**EXTRAIT:**
◇ ◇ ◇ ◇ ◇ ◇ ◇
Microsoft va pouvoir dresser une liste plus précise des victimes
Deuxième étape : empêcher les hackers d’exploiter les accès déjà déployés par Sunburst. Microsoft s’est donc attaqué, aux côtés d’une coalition d’entreprises et d’agences gouvernementales, au serveur de commande des hackers, comme l’a relevé ZDNet. Rapidement identifié, le domaine avsvmcloud[.]com est désormais sous contrôle de Microsoft. Lorsque Sunburst se réveillait sur un réseau, il appelait ce domaine, afin de demander des commandes supplémentaires. Les hackers pouvaient ainsi envoyer des programmes malveillants capables d’accomplir leur objectif (de la récolte d’information dans les cas observés jusqu’à aujourd’hui).
◇ ◇ ◇ ◇ ◇ ◇ ◇
**LISTE PRÉSENTÉE:**
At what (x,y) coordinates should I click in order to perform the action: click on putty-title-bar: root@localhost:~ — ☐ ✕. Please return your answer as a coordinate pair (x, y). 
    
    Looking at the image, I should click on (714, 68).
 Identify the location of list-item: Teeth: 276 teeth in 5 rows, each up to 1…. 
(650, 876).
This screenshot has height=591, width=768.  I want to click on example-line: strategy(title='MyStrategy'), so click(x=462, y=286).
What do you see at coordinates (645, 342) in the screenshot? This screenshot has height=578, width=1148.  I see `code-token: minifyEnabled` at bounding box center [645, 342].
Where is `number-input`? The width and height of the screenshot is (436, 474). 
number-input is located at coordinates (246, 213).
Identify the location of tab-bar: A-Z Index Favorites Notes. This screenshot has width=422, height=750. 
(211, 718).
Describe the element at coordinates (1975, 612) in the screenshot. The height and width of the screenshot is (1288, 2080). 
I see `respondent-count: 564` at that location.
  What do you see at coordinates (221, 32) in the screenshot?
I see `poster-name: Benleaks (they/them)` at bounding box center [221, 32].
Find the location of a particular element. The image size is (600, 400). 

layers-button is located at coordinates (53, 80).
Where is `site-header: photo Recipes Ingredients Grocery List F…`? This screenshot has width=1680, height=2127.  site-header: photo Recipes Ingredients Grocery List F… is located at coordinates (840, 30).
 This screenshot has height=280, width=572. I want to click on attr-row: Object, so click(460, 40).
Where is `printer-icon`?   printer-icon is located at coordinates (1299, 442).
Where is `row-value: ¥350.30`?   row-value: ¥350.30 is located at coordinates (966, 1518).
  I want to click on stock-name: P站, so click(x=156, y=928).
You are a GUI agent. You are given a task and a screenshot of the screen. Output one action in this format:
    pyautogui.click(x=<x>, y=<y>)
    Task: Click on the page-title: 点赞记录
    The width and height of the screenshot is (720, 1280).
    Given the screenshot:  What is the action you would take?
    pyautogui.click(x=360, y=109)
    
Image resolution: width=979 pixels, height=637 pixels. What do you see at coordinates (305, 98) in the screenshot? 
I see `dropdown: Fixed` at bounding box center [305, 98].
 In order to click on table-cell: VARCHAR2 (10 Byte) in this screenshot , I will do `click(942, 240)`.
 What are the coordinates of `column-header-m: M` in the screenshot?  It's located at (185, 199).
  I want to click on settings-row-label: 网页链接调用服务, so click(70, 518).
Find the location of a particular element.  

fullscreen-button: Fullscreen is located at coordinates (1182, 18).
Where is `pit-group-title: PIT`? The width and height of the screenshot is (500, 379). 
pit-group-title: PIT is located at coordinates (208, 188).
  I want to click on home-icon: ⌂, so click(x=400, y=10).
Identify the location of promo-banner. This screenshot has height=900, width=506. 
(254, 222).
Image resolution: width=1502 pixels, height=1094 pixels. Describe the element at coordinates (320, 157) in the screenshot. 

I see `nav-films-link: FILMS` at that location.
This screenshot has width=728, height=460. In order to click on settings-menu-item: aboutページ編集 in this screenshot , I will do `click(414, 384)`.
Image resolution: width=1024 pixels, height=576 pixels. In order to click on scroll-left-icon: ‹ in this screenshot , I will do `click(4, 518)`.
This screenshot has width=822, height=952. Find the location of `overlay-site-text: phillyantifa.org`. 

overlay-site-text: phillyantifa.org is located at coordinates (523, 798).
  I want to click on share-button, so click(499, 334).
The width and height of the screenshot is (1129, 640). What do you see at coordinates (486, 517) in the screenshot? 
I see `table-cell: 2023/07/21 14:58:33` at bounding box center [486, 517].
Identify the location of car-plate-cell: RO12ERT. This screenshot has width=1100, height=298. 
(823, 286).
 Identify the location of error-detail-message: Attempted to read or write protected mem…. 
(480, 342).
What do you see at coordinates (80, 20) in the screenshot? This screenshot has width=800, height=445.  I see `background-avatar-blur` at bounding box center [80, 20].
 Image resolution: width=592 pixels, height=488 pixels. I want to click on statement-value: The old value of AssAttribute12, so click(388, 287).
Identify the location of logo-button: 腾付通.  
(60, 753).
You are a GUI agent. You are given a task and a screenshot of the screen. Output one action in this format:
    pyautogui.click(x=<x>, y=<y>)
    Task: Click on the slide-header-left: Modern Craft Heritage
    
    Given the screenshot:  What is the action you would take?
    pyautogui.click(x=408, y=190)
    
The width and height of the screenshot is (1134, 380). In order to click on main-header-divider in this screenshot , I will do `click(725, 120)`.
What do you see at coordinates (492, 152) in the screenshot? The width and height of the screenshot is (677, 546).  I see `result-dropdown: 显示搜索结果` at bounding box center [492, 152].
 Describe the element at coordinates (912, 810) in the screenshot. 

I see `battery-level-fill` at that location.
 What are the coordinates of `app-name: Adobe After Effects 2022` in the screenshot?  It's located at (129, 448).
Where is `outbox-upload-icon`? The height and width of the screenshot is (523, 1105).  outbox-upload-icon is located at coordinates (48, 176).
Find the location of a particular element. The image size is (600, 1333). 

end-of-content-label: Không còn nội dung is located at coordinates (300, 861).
◇ ◇ ◇ ◇ ◇ ◇ ◇
**CONSIGNE A:**
Recopiez mot pour mot le passage de l'extrait qui va de « Microsoft va pouvoir » jusqu'à « observés jusqu’à aujourd’hui). » inclus.
**CONSIGNE B:**
D'après l'extrait, les affirmations suivantes sont-elles exactes ? Répondez par oui ou par non et citez à l'identique les mots de l'extrait qui tranchent. (i) Le domaine avsvmcloud[.]com est aujourd'hui contrôlé par Microsoft. (ii) Microsoft a agi seul contre le serveur de commande des hackers. (iii) Dans les cas observés, les programmes malveillants servaient à détruire des données.

**RÉPONSE A:**
Microsoft va pouvoir dresser une liste plus précise des victimes
Deuxième étape : empêcher les hackers d’exploiter les accès déjà déployés par Sunburst. Microsoft s’est donc attaqué, aux côtés d’une coalition d’entreprises et d’agences gouvernementales, au serveur de commande des hackers, comme l’a relevé ZDNet. Rapidement identifié, le domaine avsvmcloud[.]com est désormais sous contrôle de Microsoft. Lorsque Sunburst se réveillait sur un réseau, il appelait ce domaine, afin de demander des commandes supplémentaires. Les hackers pouvaient ainsi envoyer des programmes malveillants capables d’accomplir leur objectif (de la récolte d’information dans les cas observés jusqu’à aujourd’hui).

**RÉPONSE B:**
(i) Oui : « le domaine avsvmcloud[.]com est désormais sous contrôle de Microsoft ».
(ii) Non : « aux côtés d’une coalition d’entreprises et d’agences gouvernementales ».
(iii) Non : « de la récolte d’information dans les cas observés jusqu’à aujourd’hui ».